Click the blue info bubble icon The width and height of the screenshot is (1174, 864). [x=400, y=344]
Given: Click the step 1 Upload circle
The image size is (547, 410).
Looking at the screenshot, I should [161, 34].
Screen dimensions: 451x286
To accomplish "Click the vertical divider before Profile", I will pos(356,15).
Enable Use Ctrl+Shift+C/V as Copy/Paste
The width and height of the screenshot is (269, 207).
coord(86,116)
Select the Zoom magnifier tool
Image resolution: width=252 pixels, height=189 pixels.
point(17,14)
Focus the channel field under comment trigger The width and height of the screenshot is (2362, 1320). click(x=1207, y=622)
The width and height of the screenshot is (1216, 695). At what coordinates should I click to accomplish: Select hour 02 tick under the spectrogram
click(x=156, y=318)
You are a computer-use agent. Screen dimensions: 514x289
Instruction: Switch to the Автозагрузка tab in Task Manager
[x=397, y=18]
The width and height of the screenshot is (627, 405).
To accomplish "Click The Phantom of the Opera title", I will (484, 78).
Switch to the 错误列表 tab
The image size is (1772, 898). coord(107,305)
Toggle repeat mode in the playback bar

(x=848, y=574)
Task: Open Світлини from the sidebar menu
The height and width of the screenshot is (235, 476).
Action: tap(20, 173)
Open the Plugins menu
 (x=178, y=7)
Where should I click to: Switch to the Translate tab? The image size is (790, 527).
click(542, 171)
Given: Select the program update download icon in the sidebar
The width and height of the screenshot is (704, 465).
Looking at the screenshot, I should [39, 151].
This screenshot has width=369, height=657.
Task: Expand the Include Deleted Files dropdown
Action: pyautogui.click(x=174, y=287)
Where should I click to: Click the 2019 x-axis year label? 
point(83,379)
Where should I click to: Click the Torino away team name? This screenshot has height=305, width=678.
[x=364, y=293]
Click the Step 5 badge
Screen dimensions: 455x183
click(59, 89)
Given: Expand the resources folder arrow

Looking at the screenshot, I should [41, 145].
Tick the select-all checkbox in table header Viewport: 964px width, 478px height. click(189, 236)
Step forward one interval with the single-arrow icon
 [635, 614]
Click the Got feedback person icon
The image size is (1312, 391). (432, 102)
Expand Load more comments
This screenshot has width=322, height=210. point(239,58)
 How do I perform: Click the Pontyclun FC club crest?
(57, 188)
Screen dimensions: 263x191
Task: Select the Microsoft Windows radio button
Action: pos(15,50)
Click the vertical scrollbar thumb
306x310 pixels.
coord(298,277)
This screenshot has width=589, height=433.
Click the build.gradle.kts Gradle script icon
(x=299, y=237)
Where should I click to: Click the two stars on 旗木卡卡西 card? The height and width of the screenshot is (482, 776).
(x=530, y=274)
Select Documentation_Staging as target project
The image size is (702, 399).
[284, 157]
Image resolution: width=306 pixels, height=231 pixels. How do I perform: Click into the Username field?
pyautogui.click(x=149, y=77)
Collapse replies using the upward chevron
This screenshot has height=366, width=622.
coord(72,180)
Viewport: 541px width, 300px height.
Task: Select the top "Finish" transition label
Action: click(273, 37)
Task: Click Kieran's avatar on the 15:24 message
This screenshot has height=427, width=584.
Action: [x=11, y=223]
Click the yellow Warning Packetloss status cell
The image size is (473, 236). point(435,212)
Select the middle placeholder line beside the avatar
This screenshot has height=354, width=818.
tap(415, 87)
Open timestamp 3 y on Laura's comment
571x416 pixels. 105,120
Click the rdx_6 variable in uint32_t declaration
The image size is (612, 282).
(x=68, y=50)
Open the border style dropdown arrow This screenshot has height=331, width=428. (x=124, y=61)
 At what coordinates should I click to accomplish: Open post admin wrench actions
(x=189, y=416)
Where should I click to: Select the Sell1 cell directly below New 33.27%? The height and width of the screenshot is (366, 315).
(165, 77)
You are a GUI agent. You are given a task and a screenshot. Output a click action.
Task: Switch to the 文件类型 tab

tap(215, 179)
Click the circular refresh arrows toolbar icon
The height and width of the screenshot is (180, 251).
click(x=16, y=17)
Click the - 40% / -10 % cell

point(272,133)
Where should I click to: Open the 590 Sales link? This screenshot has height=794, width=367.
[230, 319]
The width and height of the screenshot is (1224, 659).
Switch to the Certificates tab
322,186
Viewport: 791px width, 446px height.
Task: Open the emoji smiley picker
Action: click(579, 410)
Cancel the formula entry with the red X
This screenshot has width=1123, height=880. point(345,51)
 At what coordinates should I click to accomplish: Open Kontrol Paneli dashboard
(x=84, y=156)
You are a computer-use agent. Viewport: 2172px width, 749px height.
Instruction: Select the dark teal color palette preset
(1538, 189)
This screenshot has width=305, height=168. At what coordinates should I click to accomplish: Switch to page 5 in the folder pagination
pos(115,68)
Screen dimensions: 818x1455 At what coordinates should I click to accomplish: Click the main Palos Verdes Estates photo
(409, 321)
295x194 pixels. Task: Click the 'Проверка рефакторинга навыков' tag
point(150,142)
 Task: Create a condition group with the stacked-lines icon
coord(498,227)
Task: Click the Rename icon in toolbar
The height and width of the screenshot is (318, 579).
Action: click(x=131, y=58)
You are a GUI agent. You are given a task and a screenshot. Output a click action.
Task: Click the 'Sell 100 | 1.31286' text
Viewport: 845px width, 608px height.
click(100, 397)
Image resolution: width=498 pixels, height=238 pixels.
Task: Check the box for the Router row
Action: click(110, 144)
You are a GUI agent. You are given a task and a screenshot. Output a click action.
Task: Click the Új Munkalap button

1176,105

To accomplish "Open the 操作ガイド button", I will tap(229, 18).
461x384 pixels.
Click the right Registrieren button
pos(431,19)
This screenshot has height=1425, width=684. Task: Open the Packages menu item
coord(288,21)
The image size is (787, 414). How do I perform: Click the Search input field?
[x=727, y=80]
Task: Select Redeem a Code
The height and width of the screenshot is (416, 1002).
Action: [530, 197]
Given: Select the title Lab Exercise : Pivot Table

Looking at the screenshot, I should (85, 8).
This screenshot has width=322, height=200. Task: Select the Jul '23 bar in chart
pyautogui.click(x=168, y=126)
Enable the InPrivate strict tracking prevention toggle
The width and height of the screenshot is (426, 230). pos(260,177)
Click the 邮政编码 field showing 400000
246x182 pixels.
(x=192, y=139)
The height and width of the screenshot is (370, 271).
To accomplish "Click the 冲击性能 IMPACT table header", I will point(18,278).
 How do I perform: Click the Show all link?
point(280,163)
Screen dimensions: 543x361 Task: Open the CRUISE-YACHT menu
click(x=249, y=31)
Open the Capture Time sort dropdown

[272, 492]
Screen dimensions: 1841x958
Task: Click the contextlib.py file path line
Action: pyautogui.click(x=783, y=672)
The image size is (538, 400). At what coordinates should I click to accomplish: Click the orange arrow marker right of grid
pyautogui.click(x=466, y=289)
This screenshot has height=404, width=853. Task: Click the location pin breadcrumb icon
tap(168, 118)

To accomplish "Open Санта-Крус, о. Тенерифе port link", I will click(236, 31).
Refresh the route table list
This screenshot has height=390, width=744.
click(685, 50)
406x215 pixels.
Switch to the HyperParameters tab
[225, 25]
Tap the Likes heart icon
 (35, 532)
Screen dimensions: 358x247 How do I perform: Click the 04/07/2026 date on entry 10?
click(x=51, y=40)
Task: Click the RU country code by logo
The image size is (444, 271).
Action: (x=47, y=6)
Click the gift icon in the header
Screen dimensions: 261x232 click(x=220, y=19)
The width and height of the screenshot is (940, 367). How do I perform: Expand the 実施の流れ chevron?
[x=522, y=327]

## EXERCISE:
Return only the part of the records above that opens with the line containing "Open the Plugins menu" and closes with the line containing "Given: Select the program", ends included.

## ANSWER SPACE:
Open the Plugins menu
 (x=178, y=7)
Where should I click to: Switch to the Translate tab? The image size is (790, 527).
click(542, 171)
Given: Select the program update download icon in the sidebar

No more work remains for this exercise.